Share your opinion and earn yourself a free Motley Fool premium report!

We are looking for Fools to join a 75 minute online independent market research forum on 15th / 16th December.

To find out more and express your interest please click here

2 FTSE 100 dividend growth stocks that I’d buy and hold for 10 years

Royston Wild discusses two delicious dividend stocks from the FTSE 100 (INDEXFTSE: UKX) that could boost your portfolio returns.

| More on:

The content of this article was relevant at the time of publishing. Circumstances change continuously and caution should therefore be exercised when relying upon any content contained within this article.

You’re reading a free article with opinions that may differ from The Motley Fool’s Premium Investing Services. Become a Motley Fool member today to get instant access to our top analyst recommendations, in-depth research, investing resources, and more. Learn More.

Halma (LSE: HLMA) is a FTSE 100 company whose robust record of lifting annual dividends decade after decade makes it an outstanding buy for income chasers.

I’ve long lauded the safety and environmental equipment manufacturer’s exceptional growth credentials, a quality which has proved the bedrock to its ultra-progressive dividend policy. And judging from latest trading numbers, there’s plenty of reason to expect earnings, and thus payouts, to continue marching on.

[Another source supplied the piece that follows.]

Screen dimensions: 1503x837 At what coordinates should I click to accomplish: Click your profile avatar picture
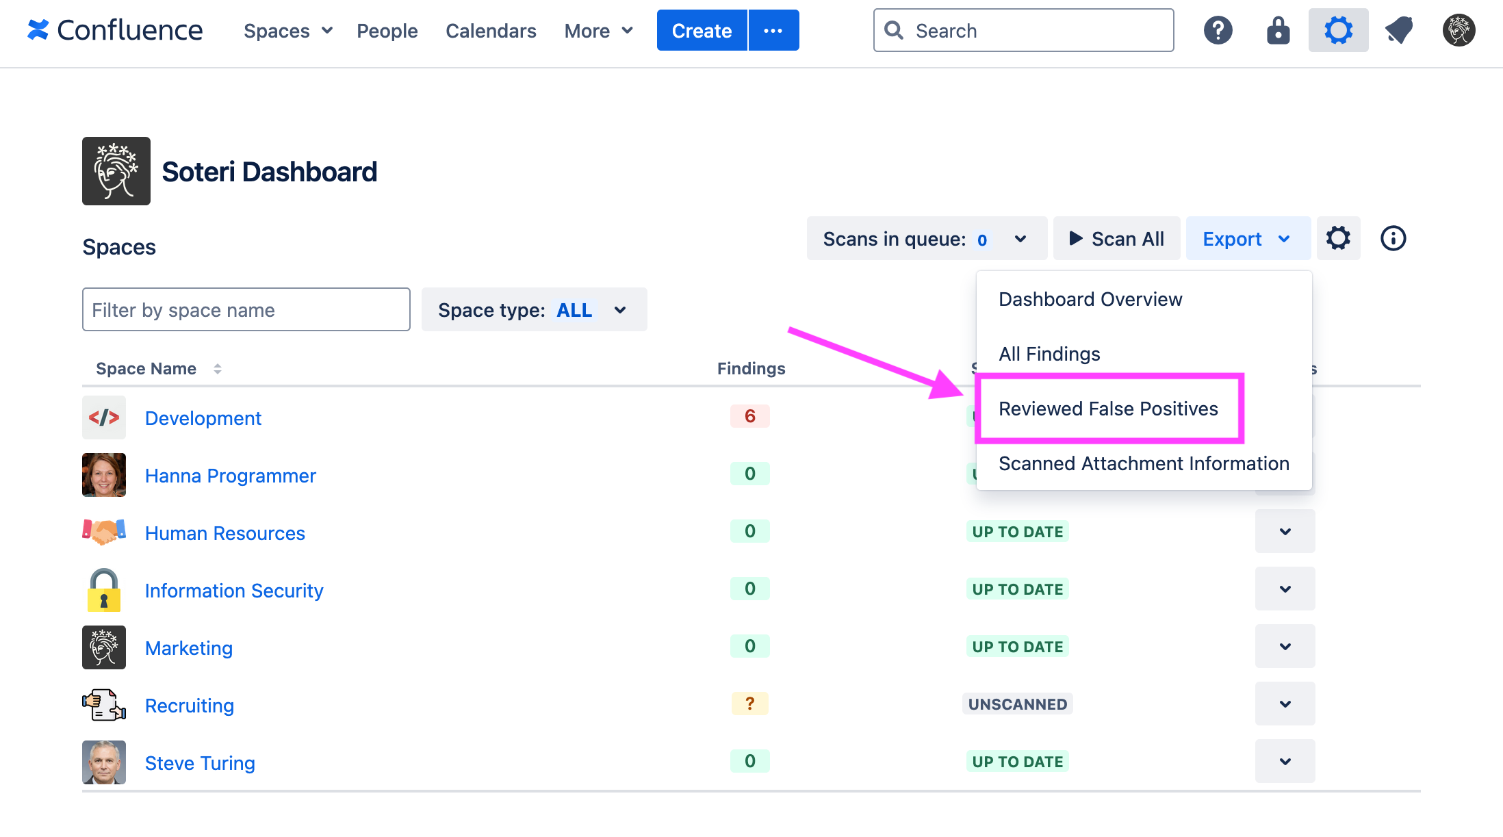point(1459,29)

Halma recently declared that “all sectors delivered organic constant currency revenue and profit growth,” with its Medical and Environmental & Analysis divisions having produced “strong growth” and its Process Safety and Infrastructure Safety arms having “performed well” too.

This exceptional performance across the board leads City analysts to predict an 8% profits rise in the 12 months to March 2019, and with Halma also advising that “order intake was ahead of revenue and also ahead of the same period last year” from April 1 to September 27, the number crunchers feel emboldened enough to suggest another 8% earnings advance for next year as well.

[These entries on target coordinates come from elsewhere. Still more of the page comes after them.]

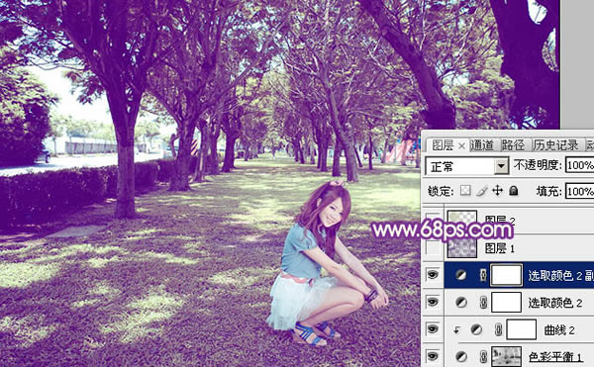This screenshot has height=367, width=594.
Task: Click mask link icon of 选取颜色 2 layer
Action: pyautogui.click(x=483, y=303)
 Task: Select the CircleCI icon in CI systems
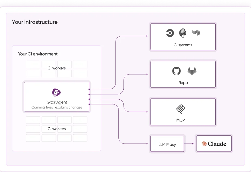pyautogui.click(x=170, y=33)
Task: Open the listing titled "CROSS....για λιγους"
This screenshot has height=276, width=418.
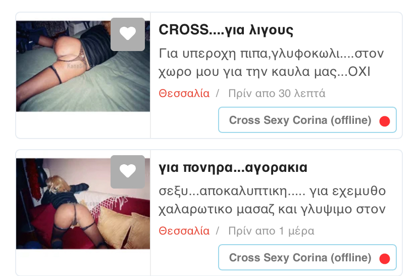Action: [x=226, y=29]
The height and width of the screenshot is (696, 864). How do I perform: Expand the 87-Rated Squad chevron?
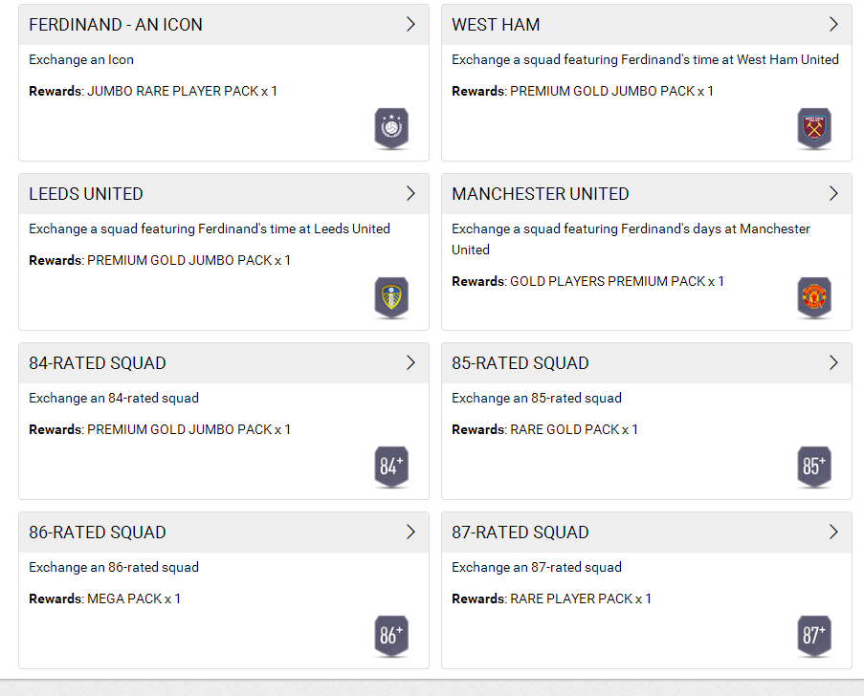pos(833,533)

Consequently dividends are anticipated to rise to 15.7p per share in fiscal 2019 from 14.68p last year, and to 16.9p in the following period. Yields of 1.2% and 1.3% for this year and next may not be the biggest around, but the probability of the health and safety giant delivering sustained and significant dividend expansion in the medium term and beyond still makes it a hot pick for all serious income chasers.

Super saving star

Hargreaves Lansdown (LSE: HL) is another dividend growth hero whose latest set of financials has reinforced my prior bullishness.

It’s true that the investment services provider is trading in choppy waters right now, Hargreaves Lansdown commenting that an “uncertain market environment and weak investor sentiment” had caused “an industry-wide slowdown in net retail flows” in the last quarter. But thanks to its leading market position the Footsie firm still managed to report a 3% improvement in assets under administration from June to  September, to £94.1bn.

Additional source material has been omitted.